■ Written instruction
Swap "Identify the location of" for "Give the position of" in the stretch of the records from the line containing "Find the location of a particular element. The height" through the line containing "The width and height of the screenshot is (959, 539).", and give only those lines again with nothing else changed.

■ Records for this task
--- BEGIN ---

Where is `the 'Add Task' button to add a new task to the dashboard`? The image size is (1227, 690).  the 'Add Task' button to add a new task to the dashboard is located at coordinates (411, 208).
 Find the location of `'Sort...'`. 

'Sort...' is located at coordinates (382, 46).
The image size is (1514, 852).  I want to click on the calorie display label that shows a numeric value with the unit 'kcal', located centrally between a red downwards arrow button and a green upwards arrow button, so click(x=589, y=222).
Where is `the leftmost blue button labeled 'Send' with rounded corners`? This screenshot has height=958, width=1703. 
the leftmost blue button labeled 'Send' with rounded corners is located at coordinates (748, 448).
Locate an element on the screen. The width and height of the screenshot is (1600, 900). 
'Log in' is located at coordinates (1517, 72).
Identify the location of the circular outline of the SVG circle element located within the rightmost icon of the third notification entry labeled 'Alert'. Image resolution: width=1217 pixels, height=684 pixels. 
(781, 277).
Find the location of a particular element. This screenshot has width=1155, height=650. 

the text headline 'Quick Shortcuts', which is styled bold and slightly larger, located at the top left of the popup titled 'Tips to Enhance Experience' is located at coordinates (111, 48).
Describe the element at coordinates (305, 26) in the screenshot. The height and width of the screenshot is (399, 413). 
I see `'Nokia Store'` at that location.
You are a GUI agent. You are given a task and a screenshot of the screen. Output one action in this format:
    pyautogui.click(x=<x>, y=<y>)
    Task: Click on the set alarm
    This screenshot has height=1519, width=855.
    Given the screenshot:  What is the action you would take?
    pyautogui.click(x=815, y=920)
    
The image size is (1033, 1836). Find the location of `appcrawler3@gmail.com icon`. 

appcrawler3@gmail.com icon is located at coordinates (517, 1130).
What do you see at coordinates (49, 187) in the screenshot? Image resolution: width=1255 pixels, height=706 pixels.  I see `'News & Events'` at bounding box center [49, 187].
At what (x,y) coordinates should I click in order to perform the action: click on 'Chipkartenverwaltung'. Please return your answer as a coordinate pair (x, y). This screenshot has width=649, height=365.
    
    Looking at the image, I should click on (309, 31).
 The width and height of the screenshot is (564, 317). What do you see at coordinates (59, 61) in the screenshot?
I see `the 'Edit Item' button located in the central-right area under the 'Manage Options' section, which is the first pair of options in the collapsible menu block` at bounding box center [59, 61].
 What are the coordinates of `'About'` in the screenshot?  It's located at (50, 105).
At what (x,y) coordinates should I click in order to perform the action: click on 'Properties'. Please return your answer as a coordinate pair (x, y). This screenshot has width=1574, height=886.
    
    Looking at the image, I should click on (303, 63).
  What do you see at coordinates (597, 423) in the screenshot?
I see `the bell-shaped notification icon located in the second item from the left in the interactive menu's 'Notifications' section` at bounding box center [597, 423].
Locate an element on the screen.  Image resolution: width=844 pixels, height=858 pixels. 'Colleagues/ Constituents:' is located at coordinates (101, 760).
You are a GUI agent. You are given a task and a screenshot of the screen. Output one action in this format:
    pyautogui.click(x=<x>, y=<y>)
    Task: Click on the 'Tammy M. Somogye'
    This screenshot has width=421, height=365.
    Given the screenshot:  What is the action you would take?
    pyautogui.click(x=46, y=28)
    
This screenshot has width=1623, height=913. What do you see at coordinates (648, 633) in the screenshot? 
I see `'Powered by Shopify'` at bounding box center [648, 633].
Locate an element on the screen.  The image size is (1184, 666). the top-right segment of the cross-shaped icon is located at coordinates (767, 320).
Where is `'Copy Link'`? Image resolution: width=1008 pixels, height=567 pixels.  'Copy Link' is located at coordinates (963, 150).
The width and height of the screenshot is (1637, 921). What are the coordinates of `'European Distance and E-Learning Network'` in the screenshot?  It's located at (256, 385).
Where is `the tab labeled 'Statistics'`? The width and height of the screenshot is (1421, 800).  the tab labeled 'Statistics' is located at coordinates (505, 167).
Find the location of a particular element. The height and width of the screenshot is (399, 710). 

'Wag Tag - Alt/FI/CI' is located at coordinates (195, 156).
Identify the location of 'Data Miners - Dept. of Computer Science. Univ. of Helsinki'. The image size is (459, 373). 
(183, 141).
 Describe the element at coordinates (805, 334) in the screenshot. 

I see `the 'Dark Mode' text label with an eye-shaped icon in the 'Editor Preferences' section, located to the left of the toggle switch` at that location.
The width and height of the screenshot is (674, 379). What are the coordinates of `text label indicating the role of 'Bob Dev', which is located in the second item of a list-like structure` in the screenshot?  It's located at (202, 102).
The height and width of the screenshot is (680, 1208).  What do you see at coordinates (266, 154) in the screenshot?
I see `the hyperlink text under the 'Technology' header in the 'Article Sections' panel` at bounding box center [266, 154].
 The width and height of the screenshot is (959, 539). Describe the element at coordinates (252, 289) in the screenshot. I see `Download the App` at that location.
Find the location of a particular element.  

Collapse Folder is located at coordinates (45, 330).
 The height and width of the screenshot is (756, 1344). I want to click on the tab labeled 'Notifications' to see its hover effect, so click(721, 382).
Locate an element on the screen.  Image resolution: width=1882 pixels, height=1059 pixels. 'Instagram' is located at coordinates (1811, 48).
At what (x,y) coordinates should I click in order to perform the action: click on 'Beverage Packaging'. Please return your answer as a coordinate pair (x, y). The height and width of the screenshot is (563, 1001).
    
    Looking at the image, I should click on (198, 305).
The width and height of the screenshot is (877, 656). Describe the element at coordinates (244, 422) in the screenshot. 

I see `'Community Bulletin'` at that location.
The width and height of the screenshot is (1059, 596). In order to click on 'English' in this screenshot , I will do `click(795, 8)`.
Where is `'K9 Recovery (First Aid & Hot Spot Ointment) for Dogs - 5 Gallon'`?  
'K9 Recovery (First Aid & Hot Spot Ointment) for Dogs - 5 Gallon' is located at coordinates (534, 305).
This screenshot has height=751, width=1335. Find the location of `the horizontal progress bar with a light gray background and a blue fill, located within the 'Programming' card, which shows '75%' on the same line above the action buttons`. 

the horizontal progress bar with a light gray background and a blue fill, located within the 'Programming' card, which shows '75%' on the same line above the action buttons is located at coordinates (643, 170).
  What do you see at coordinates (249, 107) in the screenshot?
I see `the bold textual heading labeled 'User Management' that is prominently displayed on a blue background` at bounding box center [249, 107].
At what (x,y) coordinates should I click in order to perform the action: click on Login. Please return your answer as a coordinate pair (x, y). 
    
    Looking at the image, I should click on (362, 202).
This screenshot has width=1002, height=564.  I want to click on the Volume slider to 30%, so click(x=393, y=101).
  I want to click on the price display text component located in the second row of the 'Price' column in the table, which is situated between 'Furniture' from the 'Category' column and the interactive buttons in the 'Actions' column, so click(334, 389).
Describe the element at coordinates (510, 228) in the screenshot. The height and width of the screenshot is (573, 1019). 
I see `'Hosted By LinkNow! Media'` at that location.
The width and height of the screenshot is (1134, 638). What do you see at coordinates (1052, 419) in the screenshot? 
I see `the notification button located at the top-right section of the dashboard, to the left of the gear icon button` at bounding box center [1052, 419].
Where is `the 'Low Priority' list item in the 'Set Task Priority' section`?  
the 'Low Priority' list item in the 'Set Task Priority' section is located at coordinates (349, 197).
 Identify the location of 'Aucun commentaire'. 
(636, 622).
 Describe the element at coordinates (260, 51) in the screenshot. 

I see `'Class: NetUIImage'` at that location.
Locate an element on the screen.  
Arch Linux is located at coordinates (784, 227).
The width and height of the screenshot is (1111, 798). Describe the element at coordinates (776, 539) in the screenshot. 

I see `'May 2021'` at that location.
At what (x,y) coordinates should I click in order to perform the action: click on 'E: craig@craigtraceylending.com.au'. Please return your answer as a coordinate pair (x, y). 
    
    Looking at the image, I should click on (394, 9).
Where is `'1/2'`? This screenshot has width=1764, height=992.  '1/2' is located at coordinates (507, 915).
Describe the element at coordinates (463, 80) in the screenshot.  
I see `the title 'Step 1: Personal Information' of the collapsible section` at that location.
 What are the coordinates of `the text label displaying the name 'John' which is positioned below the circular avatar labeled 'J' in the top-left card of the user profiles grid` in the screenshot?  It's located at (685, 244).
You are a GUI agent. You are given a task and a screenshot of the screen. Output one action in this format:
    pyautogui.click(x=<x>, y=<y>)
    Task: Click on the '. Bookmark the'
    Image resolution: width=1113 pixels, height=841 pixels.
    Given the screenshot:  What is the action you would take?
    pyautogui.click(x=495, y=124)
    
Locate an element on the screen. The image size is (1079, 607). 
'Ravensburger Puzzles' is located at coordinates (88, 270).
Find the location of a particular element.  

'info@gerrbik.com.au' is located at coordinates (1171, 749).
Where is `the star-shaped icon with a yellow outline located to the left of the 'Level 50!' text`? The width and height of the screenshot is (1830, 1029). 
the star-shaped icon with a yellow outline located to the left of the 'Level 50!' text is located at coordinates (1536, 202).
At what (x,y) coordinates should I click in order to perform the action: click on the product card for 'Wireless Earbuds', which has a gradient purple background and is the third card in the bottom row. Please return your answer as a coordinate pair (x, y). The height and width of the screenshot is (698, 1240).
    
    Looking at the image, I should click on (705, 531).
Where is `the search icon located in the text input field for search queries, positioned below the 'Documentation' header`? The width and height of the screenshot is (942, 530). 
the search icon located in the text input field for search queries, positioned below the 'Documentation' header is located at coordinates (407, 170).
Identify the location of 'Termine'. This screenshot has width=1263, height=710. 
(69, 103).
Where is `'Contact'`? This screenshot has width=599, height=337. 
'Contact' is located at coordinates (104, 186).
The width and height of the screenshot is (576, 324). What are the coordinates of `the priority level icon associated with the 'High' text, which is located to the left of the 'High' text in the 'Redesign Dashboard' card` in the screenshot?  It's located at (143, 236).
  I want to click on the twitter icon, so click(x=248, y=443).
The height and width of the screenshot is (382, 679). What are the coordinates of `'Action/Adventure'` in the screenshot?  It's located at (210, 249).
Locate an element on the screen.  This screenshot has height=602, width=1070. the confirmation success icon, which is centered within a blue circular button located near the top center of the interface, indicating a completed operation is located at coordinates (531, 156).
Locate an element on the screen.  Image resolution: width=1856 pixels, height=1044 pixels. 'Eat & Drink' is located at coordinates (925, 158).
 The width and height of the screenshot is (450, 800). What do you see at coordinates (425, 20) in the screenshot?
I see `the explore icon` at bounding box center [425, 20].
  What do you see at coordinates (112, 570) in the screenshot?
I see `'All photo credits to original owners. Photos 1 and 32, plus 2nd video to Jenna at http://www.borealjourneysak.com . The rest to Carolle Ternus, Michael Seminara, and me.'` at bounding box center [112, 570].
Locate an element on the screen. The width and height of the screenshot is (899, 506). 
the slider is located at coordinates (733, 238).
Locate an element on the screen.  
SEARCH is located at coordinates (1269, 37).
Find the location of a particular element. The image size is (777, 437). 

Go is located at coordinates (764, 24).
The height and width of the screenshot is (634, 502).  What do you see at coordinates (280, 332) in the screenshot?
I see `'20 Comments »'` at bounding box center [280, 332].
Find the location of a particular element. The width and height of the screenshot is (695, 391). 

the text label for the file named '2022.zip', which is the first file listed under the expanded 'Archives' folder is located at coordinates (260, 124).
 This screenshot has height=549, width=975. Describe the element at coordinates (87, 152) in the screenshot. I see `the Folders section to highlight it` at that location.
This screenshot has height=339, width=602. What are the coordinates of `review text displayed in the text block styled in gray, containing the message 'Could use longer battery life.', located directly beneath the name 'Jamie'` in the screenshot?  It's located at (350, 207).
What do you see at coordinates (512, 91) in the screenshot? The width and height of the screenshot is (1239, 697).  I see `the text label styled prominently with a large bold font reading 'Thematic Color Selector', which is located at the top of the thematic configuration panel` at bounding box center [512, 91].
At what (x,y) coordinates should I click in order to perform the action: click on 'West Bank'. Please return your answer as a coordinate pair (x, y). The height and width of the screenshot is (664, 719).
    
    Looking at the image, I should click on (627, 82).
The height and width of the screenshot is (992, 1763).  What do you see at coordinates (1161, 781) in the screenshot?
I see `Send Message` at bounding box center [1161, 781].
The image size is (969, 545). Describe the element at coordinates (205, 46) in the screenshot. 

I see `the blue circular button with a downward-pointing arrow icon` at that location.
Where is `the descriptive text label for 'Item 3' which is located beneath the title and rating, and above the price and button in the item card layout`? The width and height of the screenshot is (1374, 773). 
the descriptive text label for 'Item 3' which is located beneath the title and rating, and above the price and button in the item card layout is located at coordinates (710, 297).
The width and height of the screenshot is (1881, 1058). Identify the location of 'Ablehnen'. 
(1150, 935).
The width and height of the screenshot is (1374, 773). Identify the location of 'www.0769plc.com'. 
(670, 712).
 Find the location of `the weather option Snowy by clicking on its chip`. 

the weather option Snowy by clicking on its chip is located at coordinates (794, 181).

--- END ---

■ Solution below
Find the location of a particular element. The height and width of the screenshot is (399, 710). 

'Wag Tag - Alt/FI/CI' is located at coordinates (195, 156).
Give the position of 'Data Miners - Dept. of Computer Science. Univ. of Helsinki'. The image size is (459, 373). 
(183, 141).
 Describe the element at coordinates (805, 334) in the screenshot. 

I see `the 'Dark Mode' text label with an eye-shaped icon in the 'Editor Preferences' section, located to the left of the toggle switch` at that location.
The width and height of the screenshot is (674, 379). What are the coordinates of `text label indicating the role of 'Bob Dev', which is located in the second item of a list-like structure` in the screenshot?  It's located at (202, 102).
The height and width of the screenshot is (680, 1208).  What do you see at coordinates (266, 154) in the screenshot?
I see `the hyperlink text under the 'Technology' header in the 'Article Sections' panel` at bounding box center [266, 154].
 The width and height of the screenshot is (959, 539). Describe the element at coordinates (252, 289) in the screenshot. I see `Download the App` at that location.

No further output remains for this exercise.